8.6 Two-sample z-test

Hypothesis test based on two samples

  • We wish to test the life of batteries from two brands A & B.
  • We took 100 randomly selected batteries from each brand and tested them.

\[ \bar{x}=4.1 \text{ hours}, \;\;\;\;\bar{y}=4.4 \text{ hours} \]

Assume we know that

\[ \sigma_X=1.8 \text{ hours}, \;\;\;\;\sigma_Y=2.0 \text{ hours} \]

Does the battery in brand B has significant longer battery life?

Assuming \[ \small{ X_1, X_2, \cdots, X_m \stackrel{\text{i.i.d.}}{\sim} \text{N}\big(\mu_X, \sigma_X^2\big) } \]

And independently,

\[ \small{ Y_1, Y_2, \cdots, Y_n \stackrel{\text{i.i.d.}}{\sim} \text{N}\big(\mu_Y, \sigma_Y^2\big) } \]

\[ \small{ \text{Then,}\;\;\;\; \bar{X} \sim \text{N}\big(\mu_X, \frac{\sigma_X^2}{m}\big), \;\;\;\;\bar{Y} \sim \text{N}\big(\mu_Y, \frac{\sigma_Y^2}{n}\big) } \]

\[ \small{ \text{with $\bar{X}$ independent of $\bar{Y}$.} } \]

\[ \small{ \bar{X} \sim \text{N}\big(\mu_X, \frac{\sigma_X^2}{m}\big), \;\;\;\;\bar{Y} \sim \text{N}\big(\mu_Y, \frac{\sigma_Y^2}{n}\big) } \]

Let’s construct a new random variable \(\bar{X}-\bar{Y}\).
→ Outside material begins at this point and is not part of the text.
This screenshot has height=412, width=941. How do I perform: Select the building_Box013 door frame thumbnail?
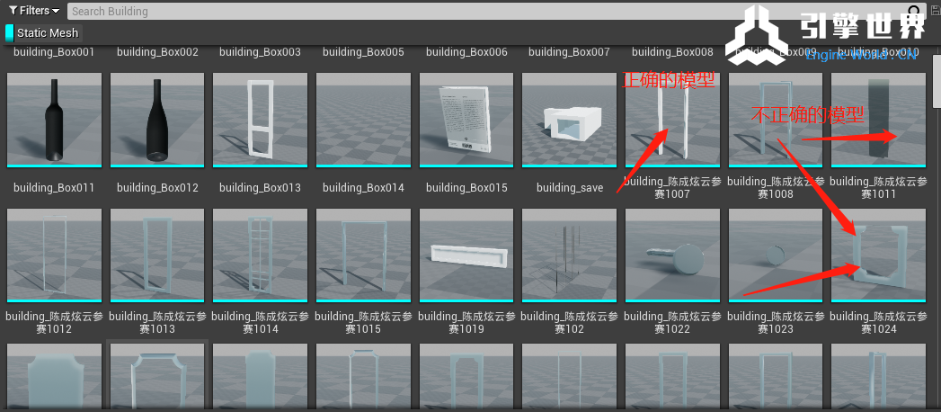260,120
\[ \small{ \begin{aligned} \text{E}[\bar{X}-\bar{Y}]&=\text{E}[\bar{X}]-\text{E}[\bar{Y}]=\mu_X-\mu_Y\;\;\;\;\color{gray}{\rightarrow \text{unbiased}} \\ \\ \text{var}(\bar{X}-\bar{Y})&=\text{var}(\bar{X})+\text{var}(\bar{Y})=\frac{\sigma_X^2}{m}+\frac{\sigma_y^2}{n} \\ \end{aligned} } \]

We know that \(\bar{X}-\bar{Y}\) is also normally distributed, and

\[ \small{ \bar{X}-\bar{Y} \sim \text{N}\big(\mu_X-\mu_Y, \frac{\sigma_X^2}{m}+\frac{\sigma_Y^2}{n}\big) } \]


\[ \text{Standardization:}\;\;\;\frac{\bar{X}-\bar{Y}-(\mu_X-\mu_Y)}{\sqrt{\frac{\sigma_X^2}{m}+\frac{\sigma_Y^2}{n}}} \sim \text{N}(0, 1) \]

\[ \text{We want to test if }\mu_X=\mu_Y \text{ (i.e., } \mu_X-\mu_Y=0) \]

\[ \begin{aligned} &H_0: \mu_X=\mu_Y \; \text{ (or, } \mu_X-\mu_Y=0 ) \\ (1)\; &H_a: \mu_X \neq \mu_Y \;\text{ (or, } \mu_X-\mu_Y\neq0)\;\;\;\;\color{gray}{\rightarrow\text{two-tailed}} \\ (2)\; &H_a: \mu_X < \mu_Y \;\text{ (or, } \mu_X-\mu_Y < 0) \;\;\;\;\color{gray}{\rightarrow\text{one-tailed}} \\ (3)\; &H_a: \mu_X > \mu_Y \;\text{ (or, } \mu_X-\mu_Y > 0) \;\;\;\;\color{gray}{\rightarrow\text{one-tailed}} \\ \end{aligned} \]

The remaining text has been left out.